One of the top Republican members of Congress announced that he will step down from his position at the end of his term.
Rep. Bob Goodlatte (R-VA), chairman of the House Judiciary committee, announced Thursday that he plans to retire from Congress at the end of his term, according to Fox News.
Making his announcement in a letter posted to his congressional website, Rep. Goodlatte, 65, said that his decision was influenced partially out of a desire to spend time with his family, and also because his term as chairman was coming to an end.
Rep. Goodlatte tweeted that “It’s been an honor to serve #VA06 – thank you for your support and trust. It’s time to step aside. I’ve decided I will not seek re-election.” The Republican official was first elected to Congress in 1992. His retirement brings an end to a 25-year political career.
“With my time as chairman of the Judiciary Committee ending in December 2018, this is a natural stepping-off point and an opportunity to begin a new chapter of my career and spend more time with my family, particularly my granddaughters,” he said.
Nor is Rep. Goodlatte the only Republican official to have recently announced his retirement. Sen. Bob Corker (R-TN), Rep. Jeb Hensarling (R-TX), and Sen. Jeff Flake (R-AZ), are just some of the other elected Republicans having declared their intentions to step away from political office for one reason or another.
The announcement came two days after Democrats made significant gains in the Virginia State Legislature as well as winning most of the state’s top offices.
“Bob Goodlatte has been an integral member of Congress since he was first elected,” National Republican Congressional Committee chairman Rep. Steve Stivers (R-OH), said. “From his Chairmanship of the House Committee on the Judiciary, to his work on Agriculture, he has been a dedicated representative to Virginia’s 6th District and to the rest of the country.”
Goodlatte’s western Virginia district is expected to remain solidly with the GOP in future elections, and was an area that President Trump won by nearly 25 points in the 2016 election.
Earlier this week, Reps. Ted Poe (R-TX), and Frank LoBiondo (R-NJ), similarly announced their retirements, although their respective districts remain potentially up for grabs.
As reported by The Hill, some of these retirements stem from feelings of uncertainty raised by the Trump administration, as many are now wondering whether the GOP will be able to hold the House in light of recent struggles to pass key legislation. Many officials are choosing to step down, taking a convenient and personally opportune way out rather than face uphill reelection campaigns in 2018.

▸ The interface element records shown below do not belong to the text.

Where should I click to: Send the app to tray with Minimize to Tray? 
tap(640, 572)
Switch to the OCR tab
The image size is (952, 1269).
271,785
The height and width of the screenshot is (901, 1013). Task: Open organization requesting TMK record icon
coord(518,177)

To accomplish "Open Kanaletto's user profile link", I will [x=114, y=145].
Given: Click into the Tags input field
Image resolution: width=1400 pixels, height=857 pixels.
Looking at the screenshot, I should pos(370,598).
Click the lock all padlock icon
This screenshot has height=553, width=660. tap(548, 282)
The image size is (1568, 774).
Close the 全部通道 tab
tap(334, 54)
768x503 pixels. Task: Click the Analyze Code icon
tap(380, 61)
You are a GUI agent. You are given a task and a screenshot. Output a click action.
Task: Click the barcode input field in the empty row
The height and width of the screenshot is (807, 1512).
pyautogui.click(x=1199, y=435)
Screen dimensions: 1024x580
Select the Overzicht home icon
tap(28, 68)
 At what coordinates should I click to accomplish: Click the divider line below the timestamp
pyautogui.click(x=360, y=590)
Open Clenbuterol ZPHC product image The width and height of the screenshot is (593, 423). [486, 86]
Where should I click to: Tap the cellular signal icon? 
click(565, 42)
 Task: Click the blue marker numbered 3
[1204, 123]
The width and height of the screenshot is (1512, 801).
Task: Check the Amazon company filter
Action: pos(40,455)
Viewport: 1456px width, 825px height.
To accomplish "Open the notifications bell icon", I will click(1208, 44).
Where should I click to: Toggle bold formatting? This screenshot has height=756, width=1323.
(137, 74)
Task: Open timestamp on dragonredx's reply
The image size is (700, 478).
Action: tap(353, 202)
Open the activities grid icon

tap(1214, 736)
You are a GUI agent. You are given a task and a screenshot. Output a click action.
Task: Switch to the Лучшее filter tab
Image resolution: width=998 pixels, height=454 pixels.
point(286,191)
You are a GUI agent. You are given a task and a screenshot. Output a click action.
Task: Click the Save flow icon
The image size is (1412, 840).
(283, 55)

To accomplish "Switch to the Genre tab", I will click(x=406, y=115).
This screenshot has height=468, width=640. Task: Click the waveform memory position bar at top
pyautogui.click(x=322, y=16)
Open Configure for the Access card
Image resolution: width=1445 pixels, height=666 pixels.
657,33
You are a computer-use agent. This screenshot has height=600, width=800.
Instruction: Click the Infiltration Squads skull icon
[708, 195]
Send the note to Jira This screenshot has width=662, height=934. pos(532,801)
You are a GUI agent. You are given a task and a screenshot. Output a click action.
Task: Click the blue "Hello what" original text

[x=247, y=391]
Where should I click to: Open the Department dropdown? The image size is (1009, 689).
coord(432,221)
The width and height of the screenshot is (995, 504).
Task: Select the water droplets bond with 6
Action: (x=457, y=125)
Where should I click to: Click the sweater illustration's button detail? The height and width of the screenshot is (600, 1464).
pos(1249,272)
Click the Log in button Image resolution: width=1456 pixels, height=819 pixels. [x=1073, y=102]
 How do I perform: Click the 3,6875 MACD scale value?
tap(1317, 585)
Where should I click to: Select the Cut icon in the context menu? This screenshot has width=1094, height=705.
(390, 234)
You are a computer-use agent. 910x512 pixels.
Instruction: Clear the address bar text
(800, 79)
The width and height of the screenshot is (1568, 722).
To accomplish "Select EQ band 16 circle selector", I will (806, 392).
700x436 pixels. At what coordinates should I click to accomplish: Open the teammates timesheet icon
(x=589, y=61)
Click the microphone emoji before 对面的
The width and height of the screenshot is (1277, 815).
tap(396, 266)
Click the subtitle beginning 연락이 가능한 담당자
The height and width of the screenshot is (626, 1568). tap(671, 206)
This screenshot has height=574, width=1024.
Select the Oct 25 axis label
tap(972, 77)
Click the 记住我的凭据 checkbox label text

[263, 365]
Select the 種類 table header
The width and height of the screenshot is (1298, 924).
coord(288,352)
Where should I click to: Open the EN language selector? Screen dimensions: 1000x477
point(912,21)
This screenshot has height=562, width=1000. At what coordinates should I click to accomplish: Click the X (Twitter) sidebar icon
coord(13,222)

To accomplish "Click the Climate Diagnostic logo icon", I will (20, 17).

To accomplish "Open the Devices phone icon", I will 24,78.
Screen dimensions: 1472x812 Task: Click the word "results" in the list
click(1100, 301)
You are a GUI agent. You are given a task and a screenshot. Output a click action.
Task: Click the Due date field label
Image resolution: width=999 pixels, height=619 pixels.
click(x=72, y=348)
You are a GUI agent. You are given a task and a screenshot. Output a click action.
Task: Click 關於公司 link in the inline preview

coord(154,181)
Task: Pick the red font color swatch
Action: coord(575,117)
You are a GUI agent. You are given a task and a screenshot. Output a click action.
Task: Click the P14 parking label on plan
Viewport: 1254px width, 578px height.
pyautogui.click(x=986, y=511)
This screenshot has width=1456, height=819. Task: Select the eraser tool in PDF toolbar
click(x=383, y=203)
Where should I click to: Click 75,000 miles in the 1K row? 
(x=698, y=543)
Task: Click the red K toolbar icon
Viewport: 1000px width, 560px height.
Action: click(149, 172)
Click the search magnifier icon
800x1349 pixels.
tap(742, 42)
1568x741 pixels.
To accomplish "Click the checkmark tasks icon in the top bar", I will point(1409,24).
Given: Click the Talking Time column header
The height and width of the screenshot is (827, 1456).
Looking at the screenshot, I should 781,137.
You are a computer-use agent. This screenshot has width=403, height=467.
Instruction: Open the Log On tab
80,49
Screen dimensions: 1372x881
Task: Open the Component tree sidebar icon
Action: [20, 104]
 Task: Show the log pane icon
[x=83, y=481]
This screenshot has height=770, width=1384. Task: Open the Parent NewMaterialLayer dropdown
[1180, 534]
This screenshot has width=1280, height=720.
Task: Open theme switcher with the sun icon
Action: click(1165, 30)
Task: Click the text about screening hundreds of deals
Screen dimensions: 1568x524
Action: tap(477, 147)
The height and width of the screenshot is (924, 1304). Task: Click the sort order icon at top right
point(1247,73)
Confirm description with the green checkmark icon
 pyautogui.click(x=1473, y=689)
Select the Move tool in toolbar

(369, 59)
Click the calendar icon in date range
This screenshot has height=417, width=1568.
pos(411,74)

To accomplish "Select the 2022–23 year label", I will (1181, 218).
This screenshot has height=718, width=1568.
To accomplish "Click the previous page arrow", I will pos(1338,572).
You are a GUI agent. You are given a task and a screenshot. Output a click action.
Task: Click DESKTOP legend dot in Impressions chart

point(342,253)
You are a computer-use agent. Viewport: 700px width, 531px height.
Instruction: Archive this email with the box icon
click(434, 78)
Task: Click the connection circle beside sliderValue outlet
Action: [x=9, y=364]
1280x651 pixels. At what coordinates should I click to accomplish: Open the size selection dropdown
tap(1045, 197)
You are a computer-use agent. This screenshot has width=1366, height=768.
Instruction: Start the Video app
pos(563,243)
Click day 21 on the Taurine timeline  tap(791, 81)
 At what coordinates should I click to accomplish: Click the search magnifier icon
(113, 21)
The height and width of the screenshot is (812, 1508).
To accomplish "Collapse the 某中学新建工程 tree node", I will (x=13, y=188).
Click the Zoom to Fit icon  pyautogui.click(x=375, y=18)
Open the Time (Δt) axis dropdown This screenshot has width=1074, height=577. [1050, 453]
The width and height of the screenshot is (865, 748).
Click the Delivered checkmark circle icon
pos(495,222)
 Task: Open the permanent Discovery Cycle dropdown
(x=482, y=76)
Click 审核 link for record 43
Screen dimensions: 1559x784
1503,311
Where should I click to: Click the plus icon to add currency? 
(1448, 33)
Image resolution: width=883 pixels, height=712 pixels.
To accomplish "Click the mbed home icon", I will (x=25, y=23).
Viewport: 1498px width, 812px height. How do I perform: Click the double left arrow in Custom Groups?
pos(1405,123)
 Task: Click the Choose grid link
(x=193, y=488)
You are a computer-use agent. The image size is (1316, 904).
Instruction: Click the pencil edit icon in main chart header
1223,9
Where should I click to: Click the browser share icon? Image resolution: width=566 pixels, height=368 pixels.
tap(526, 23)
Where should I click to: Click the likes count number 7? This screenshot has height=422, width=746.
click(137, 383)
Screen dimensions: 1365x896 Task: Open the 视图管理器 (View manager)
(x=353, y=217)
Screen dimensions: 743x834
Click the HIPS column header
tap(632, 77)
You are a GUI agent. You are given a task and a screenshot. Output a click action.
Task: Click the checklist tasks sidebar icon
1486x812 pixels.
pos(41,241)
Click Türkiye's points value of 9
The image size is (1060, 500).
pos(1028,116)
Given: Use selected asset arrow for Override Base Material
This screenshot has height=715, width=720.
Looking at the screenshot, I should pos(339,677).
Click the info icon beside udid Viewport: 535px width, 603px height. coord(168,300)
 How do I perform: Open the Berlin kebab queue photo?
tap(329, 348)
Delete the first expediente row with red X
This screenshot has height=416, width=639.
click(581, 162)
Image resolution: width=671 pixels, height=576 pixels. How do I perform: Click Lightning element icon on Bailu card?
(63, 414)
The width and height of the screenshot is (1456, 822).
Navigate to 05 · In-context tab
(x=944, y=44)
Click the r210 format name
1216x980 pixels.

Rep. Charlie Dent (R-PA), who decided to retire, said that congressional gridlock was one of the driving reasons for his decision to vacate his seat. Although he first considered stepping down during the 2013 government shutdown, he decided that the current political climate has become far too polarized to continue.
Rep. Bob Goodlatte (R-VA), is retiring from Congress. Should more congressmen retire to make room for people that want to make America great again?
“I’m frustrated by the polarization. Every basic task of governing becomes awfully difficult around here. Just keeping the government open or not defaulting,” Dent told reporters. “All these types of issues just become much heavier lifts. And because we can’t do basics, we can’t get those down, it makes it difficult to take on the big issues of tax reform, infrastructure, health care,” the Congressman added with a sigh.
Regardless of the reasoning, the current political climate in Washington, DC is changing. Old faces from both sides of the aisle are stepping down – leaving opportunities for both parties to capitalize on.